The glorification of violence and suicides in movies, TV crime programmes and newspapers has become quite disturbing in our everyday life. The loss of respect for women, aberrant relationships, sexual assaults, recreational drugs and rave parties seem to be accepted as routine by our society and the media at large. Newspapers seem to glorify suicides by their screaming headlines, by the graphic descriptions of the death, by illustrations of a child hanging to death from a rope, and of course our ‘news channels’ keep playing these horrid scenes in their characteristically sensational repetitive scrolls.
If a child, who has attempted suicide, was caught copying in an examination, the poor teachers who reported it as part of due diligence are immediately blamed by the media and the parents, thereby responsible teachers are painted as ‘monsters’. Teenagers whose aggressive needs like high-end smart phones and motorbikes are not met by parents may threaten suicide and parents fall prey to this emotional blackmail. Again, our society tends to make ‘mother monsters’ and ‘father monsters’ of parents who refuse their children’s unwieldy demands. When a parent is unable to run to the adolescent child’s urgent need, and the child goes on to do something unwise, the parent is almost certainly painted villain by some media! Unfortunately, many mental health ‘experts’ misinterpret discipline as punishment, and diminish the core role of ‘mentoring’.
Mentoring Confused Teenagers
Adolescent mentoring is the establishment of a caring but firm relationship between an older and experienced parental figure (parents and also teachers in our setting) and an adolescent, which ultimately results in providing life skills. Children are not born with all life skills. Parenting, schooling and religion can teach them these skills. Bhagwat Gita is the epitome of a paradigm of mentoring. To a confused Arjuna who panicked, Bhagwan did not offer his shoulder but made Arjuna realise his skills to go on to fight the ‘Battle of Life’. Self-confidence and self-esteem: This is mentoring. Mentoring therefore involves helping the identification of the adolescent’s problems by themselves, the willingness to accept identified difficulties, to ‘seek help’ and to find the strength to fight and win struggles that life brings along.Instead, what do our so-called ‘experts’ advise often? Give children endless love and rights without any responsibilities, parents should be friends – or else they would go astray! Parents thus abdicate the responsibility of disciplining children by keeping a ‘personal space’ with them. Many confused parents do not understand that discipline is not synonymous with punishment. There should not be any screaming, yelling, pinching or beating to mentor our adolescent children. A reprimand or admonition should get parents and teachers the desired result of good, mature behaviour.
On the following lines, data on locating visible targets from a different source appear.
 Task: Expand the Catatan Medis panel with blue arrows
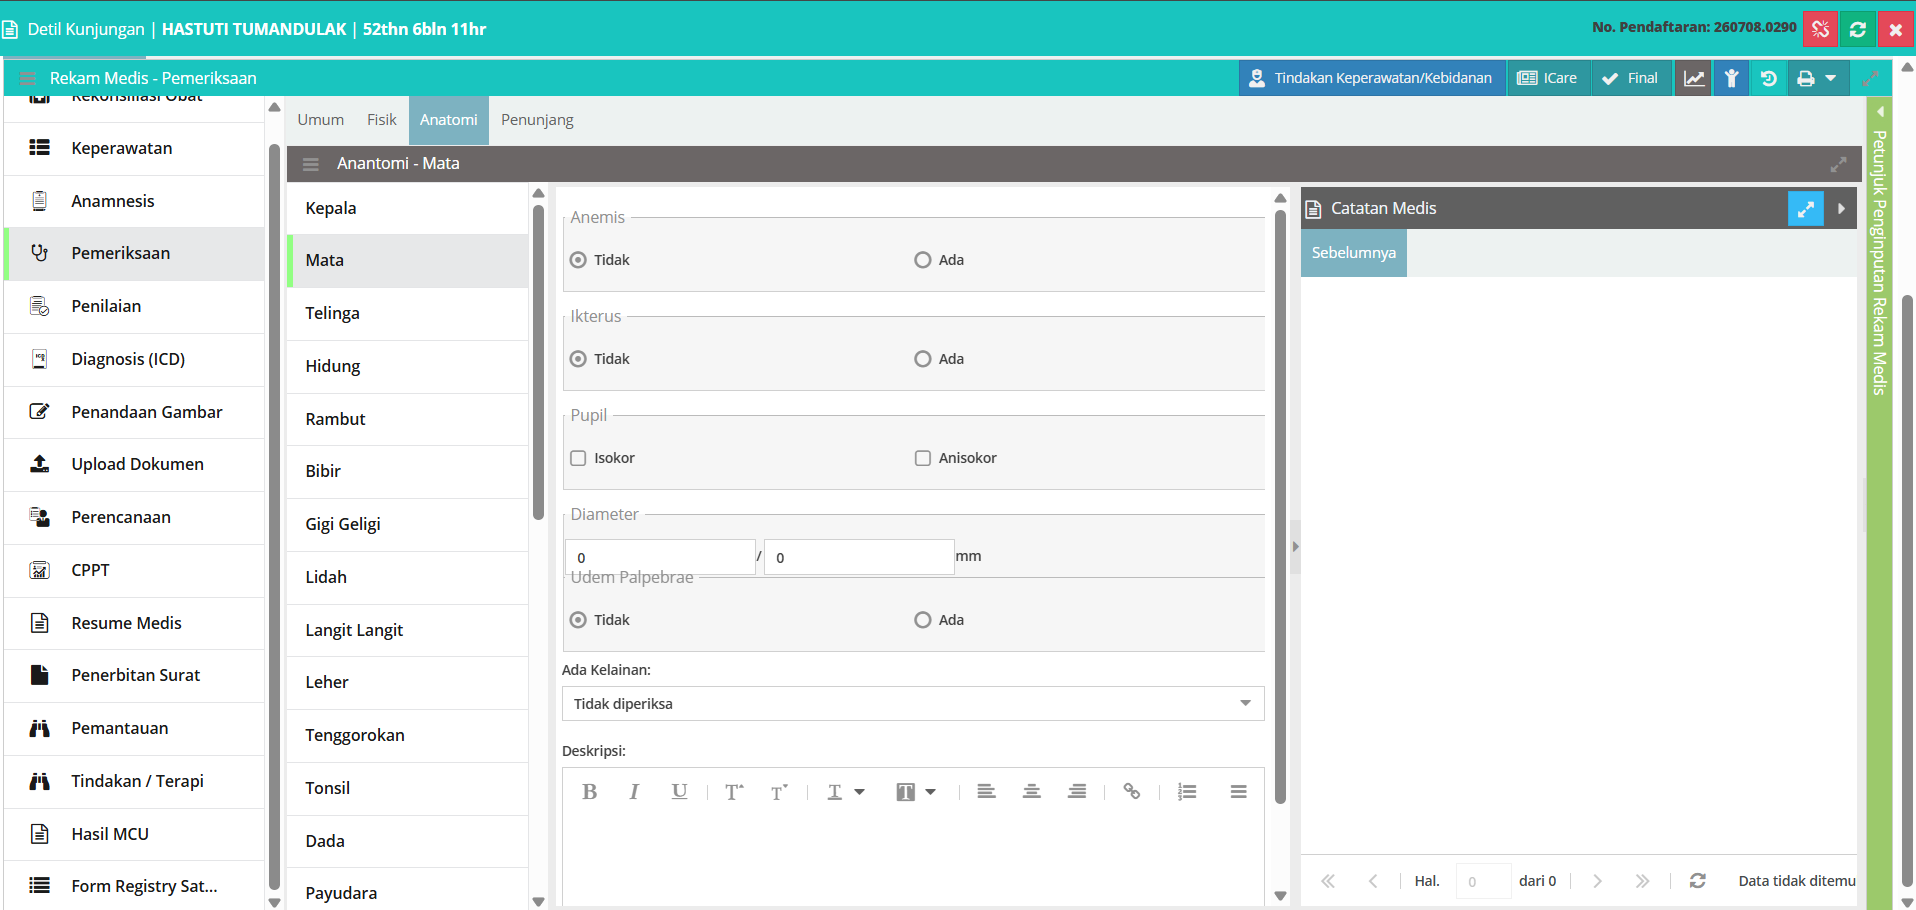(x=1806, y=209)
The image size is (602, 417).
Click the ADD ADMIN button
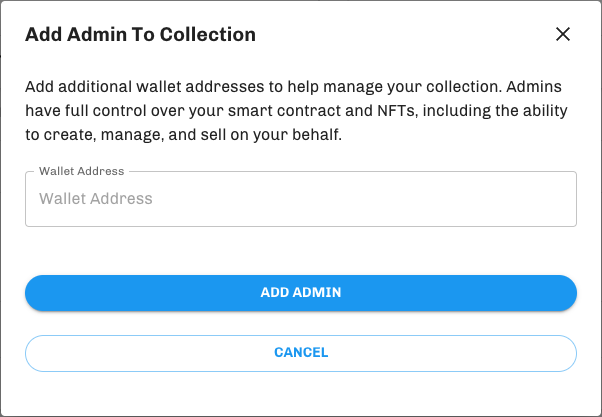click(301, 293)
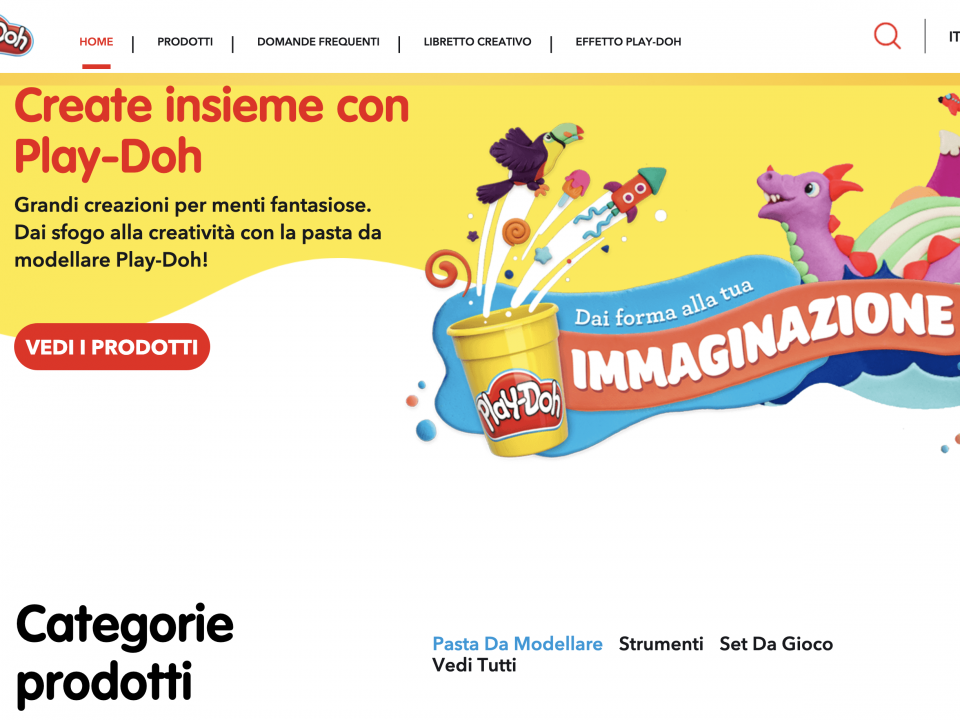The image size is (960, 720).
Task: Switch to the Strumenti category
Action: click(661, 643)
Communicating effectively with teens need not be over a mug of beer as some of our cosmopolitan parents believe, but with the normal tone of ‘serious’ conversation. Empathy and not sympathy should be the basis of mentoring. Criticise what is clearly wrong in your child, but without taking away his/ her dignity and self-esteem. However, it is important to understand that living in fear of how your children will react if you criticise them will only destroy their character. Such mentoring makes it possible for adolescents to enable self-correction in the face of constructive criticism, instead of their responding by explosive behaviour. Such mentoring with ‘serious’ nature improves ‘bonding’ and the child’s ability to take ‘no’ for an answer. S/he learns to cope with ups and downs, highs and lows of his life experiences stoically. Such adolescents will not ever think of suicide as an option, or exploitative relationships as an escape from their sense of inferiority. The media need to change too, drastically. Watch the quality of disrespectful discourses in many of our channels and print media! Media hence have a huge responsibility to be a ‘social mentor’ for our adolescent children, encouraging qualities like respect for one another, the need to communicate in ways that are non-aggressive to find solutions to problems, and the habit to not unnecessarily dramatise all that is negative around us for selfish reasons (like more TRPs) needs to be brought back to social fabric.
Teaching life skills is cardinal to the whole process of mentoring adolescents. An examination failure, a failed relationship and a reprimand from a parent or teacher is not the end of the world. We would benefit our children and future society enormously by not blindly aping western concepts of intolerance. Let us go back to our roots of traditional wisdom of creating ‘tranquil equanimity’ and not agitation in our minds while facing the little or large battles of our life.